Point Guard: Isiah Thomas (the one from the ’80s), John Stockton, Jason Kidd, Kevin Johnson, Mark Jackson, Steve Nash, Chauncey Billups, Tony Parker.  (I’d include Magic Johnson, but he fits into no molds for anything.)

Shooting Guard: Reggie Miller, Joe Dumars, Ray Allen, Kobe Bryant, Manu Ginobili

Small Forward: Scottie Pippen, Dominique Wilkins, Paul Pierce

Power Forward: Pau Gasol, Karl Malone, Charles Barkley, Dirk Nowitzki, Chris Webber

Center: Shaq, Dwight Howard, Ben Wallace, Patrick Ewing, David Robinson, Alonzo Mourning, Dikembe Mutombo

I haven’t classified LeBron (I guess he’s a 3?), MJ (a 2?), or Tim Duncan (a 4?), which starts to lead me to believe that if you reach a certain level of performance you don’t have a position.

Get to the point, Kraver.

Ok, will do…

The point is that traditional positions aren’t gone at all.

Mike Conley, Chris Paul, Goran Dragic, and Kyle Lowry are traditional point guards.  Patrick Beverly, Lonzo Ball, and Ben Simmons – all starters on teams currently heading for the playoffs – might not be traditional point guards, but they sure ain’t shooting guards.

Klay Thompson, JJ Redick, Khris Middleton, CJ McCollum, and Danny Green are among the shootingest shooting guards we’ve ever seen – all heading for the playoffs.

Rudy Gobert, Steven Adams, Tyson Chandler, and Clint Capela are all traditional centers on teams heading for the playoffs.  Marcin Gortat and Boban Marjanovic are centers playing meaningful minutes on arguably the most surprising team in the league. Marc Gasol is holding down the middle for a surprisingly competitive Memphis team.  And, there’s Joel Embiid, who shoots more 3’s than we’re used to seeing centers shoot, but is grabbing 13 boards and blocking 2 shots per game, while shooting 48% from the field.  He’s a center.
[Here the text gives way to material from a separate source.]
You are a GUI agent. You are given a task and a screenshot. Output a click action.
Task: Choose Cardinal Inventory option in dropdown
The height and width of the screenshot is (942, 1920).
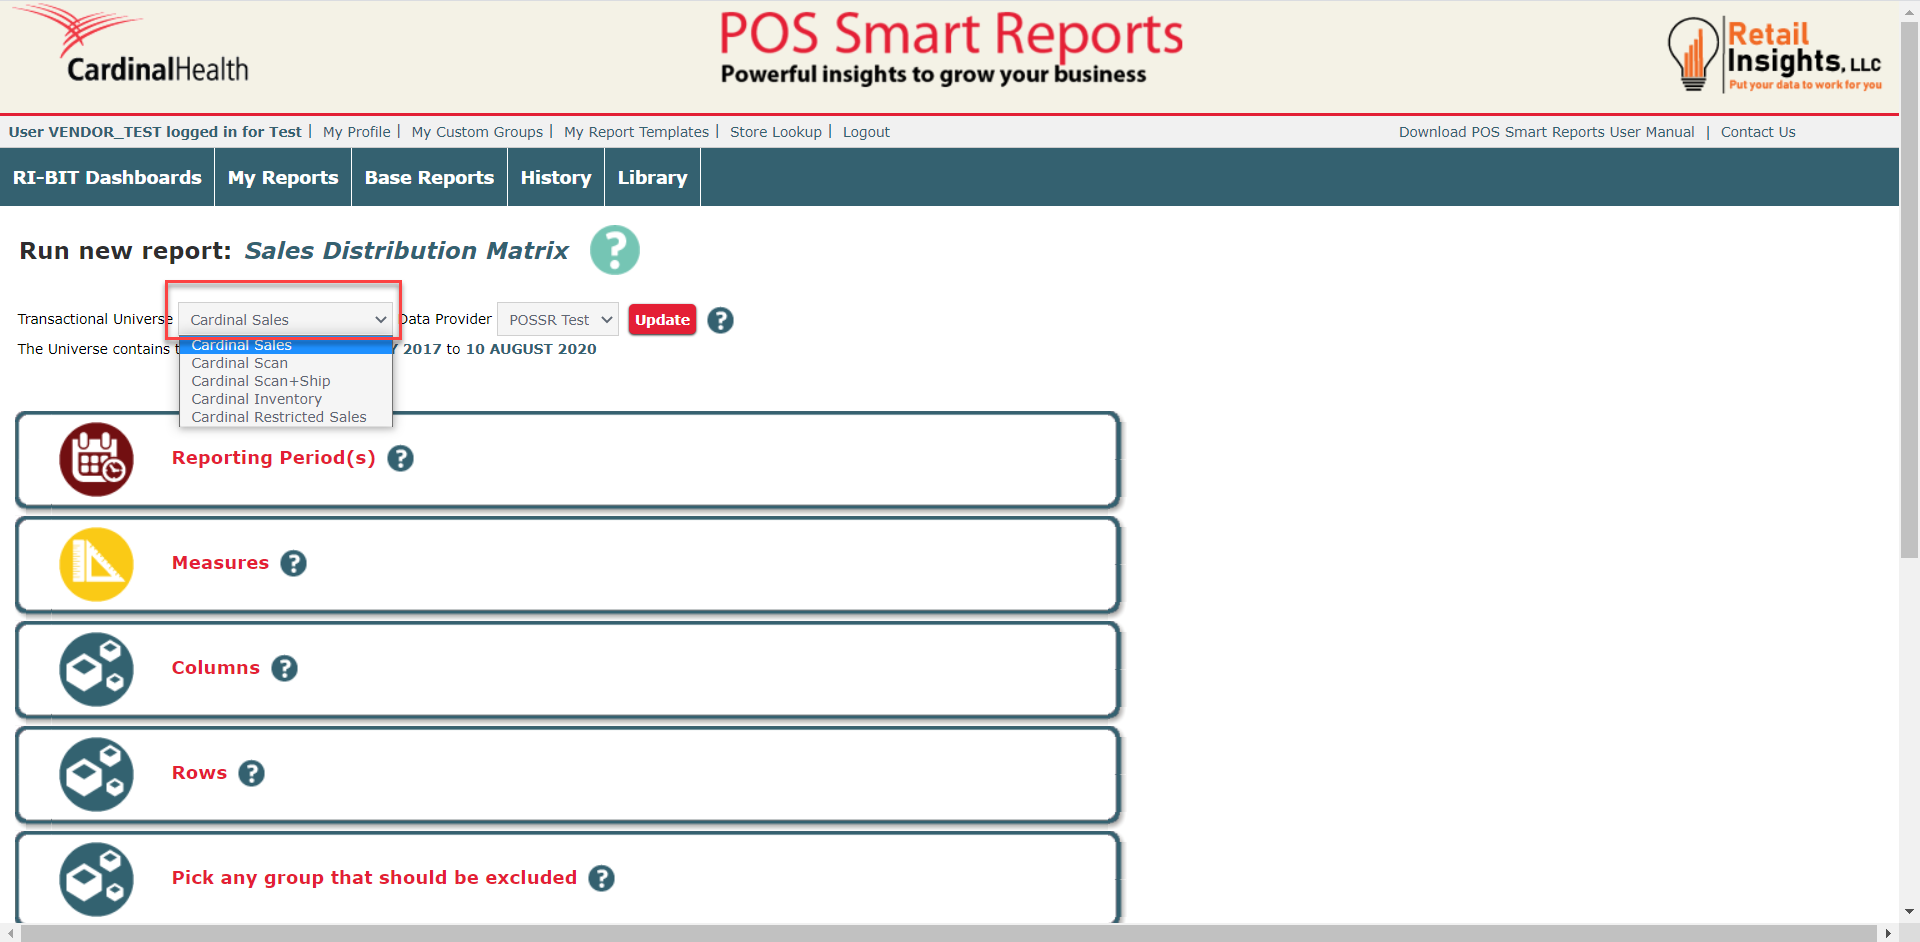pyautogui.click(x=256, y=399)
I still can’t articulate how small forwards are different from shooting guards, but I don’t think it’s much of a stretch to say that Kawhi, Giannis, Paul George, Danilo Galinari, and Jayson Tatum fit the mold of traditional small forwards – to the extent there ever was a mold.

Certainly, there has been some evolution.  We have centers who shoot 3’s, and we have guards like Russell Westbrook and Stephen Curry, who not only average double-digit assists, but who do it while taking 20+ shots per game.  But, that’s what it is – an evolution, not a revolution.  The best teams still balance their lineups, with a guy who creates for others, a guy who protects the paint, a guy who attacks the rim, a guy whose primary skill is outside shooting, and a guy who… uh… specializes in whatever it is that power forwards specialized in.